Отец вздохнул, перевел взгляд на часы.
— Ранили его. Лучшего фехтовальщика академии одолел простой рабочий!
Услышав это, Ольга побледнела.
— Да не пугайся ты, ничего страшного. По голове огрели, а он даже защищаться не пытался. Зарезал грязуша, застыл над его трупом и стоит, смотрит, как тот подыхает. «Товарищ» со спины к нему подкрался и приложил. Не окажись Сергея Салтыкова рядом, убили бы. А я ведь знаю Кирилла, у него ушки на макушке, он не мог не заметить подлеца, но это убийство, его первое убийство, что-то в нем надломило. Как бы не потерять парня. Ты уж поговори с ним Оля, он тебе верит, всё расскажет. Разговор мне передашь, подумаем, решим, как поступить. А вот и он!

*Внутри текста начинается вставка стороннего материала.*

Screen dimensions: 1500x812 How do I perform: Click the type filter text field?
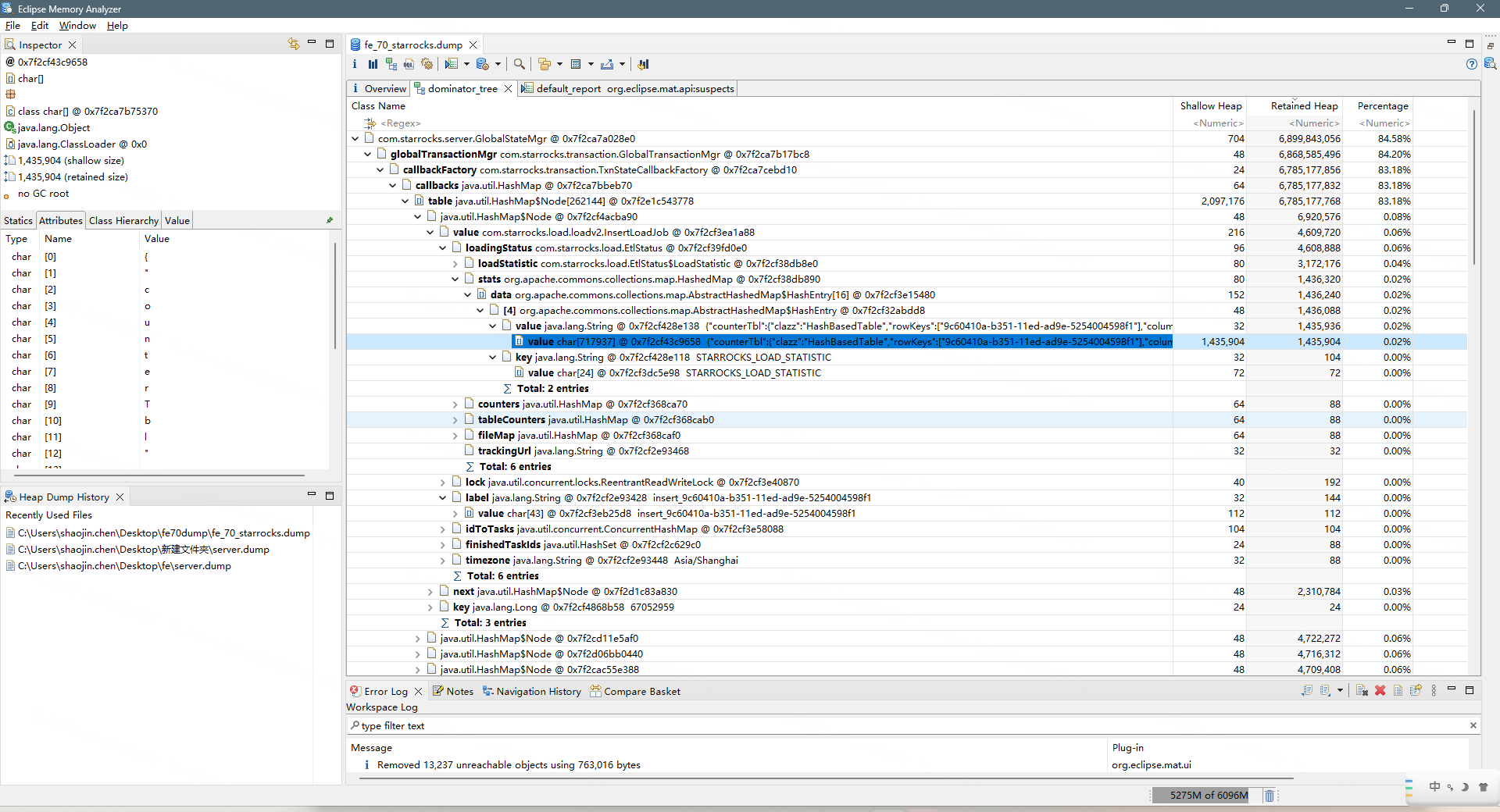pyautogui.click(x=906, y=726)
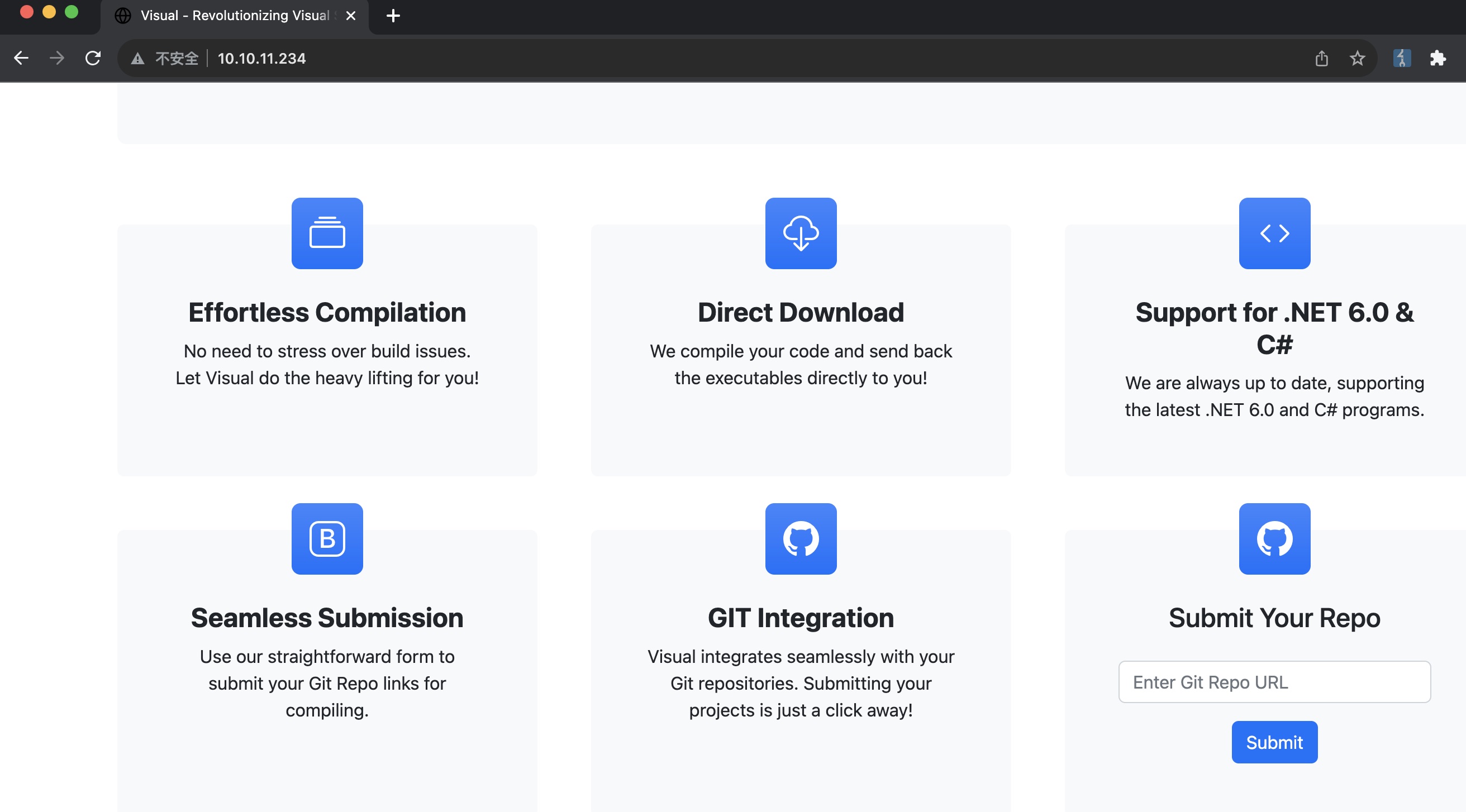Click the GitHub icon above Submit Your Repo

[x=1274, y=538]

В коридоре появился мужчина лет двадцати с перебинтованной головой и отсутствующим выражением лица. Ноги переставлял механически, смотрел куда-то вдаль, выглядел растерянным.
— Кирюша! — испуганно выкрикнула Оля, вырвалась из объятий отца, побежала навстречу своему возлюбленному.
Звук ее голоса словно бы вернул Кирилла на бренную землю, он посмотрел в выразительные карие глаза Оли, заметил непослушный светлый локон, зигзагом упавший на белый гладкий лоб девушки, зарумянившиеся от волнения щеки, наряд, который она надевала только по праздникам.
— Куда же ты так вырядилась? — удивленно спросил он, когда Оля крепко обняла его, продолжая стоять столбом.
— Я с бала приехала, не могла отказать Анастасии Михайловне. Но когда узнала, что вас отправили в трущобы подавлять бунт, мигом сюда примчалась.
— Это ты с ночи здесь? — спросил Кирилл, снова устремив взгляд вдаль.
— Да, Кирюша, — Ольга отстранилась, посмотрела на бинты на голове Оболенского. Нежно коснулась их рукой. — Больно?
Кирилл ответил не сразу — казалось, он ее не услышал. Но спустя несколько мгновений словно бы прозрел, отрицательно покачал головой.
— Нет, не больно. Все уже прошло.
— Мне отчитываться надо, — подал голос отец Ольги, поняв, что он тут лишний. — Ты, Кирилл, — мягко сказал он, — приходи в себя. Но потом поговорить с тобой надо будет. Думаю, понимаешь о чем.
Кирилл тяжело вздохнул, кивнул. Похоже, только сейчас он полностью пришел в себя: вернулась оживленная мимика, присущая Кириллу, глаза забегали, лицо налилось румянцем.
— Я здорово вас подвел, Павел Степанович? — спросил он, потупив взор.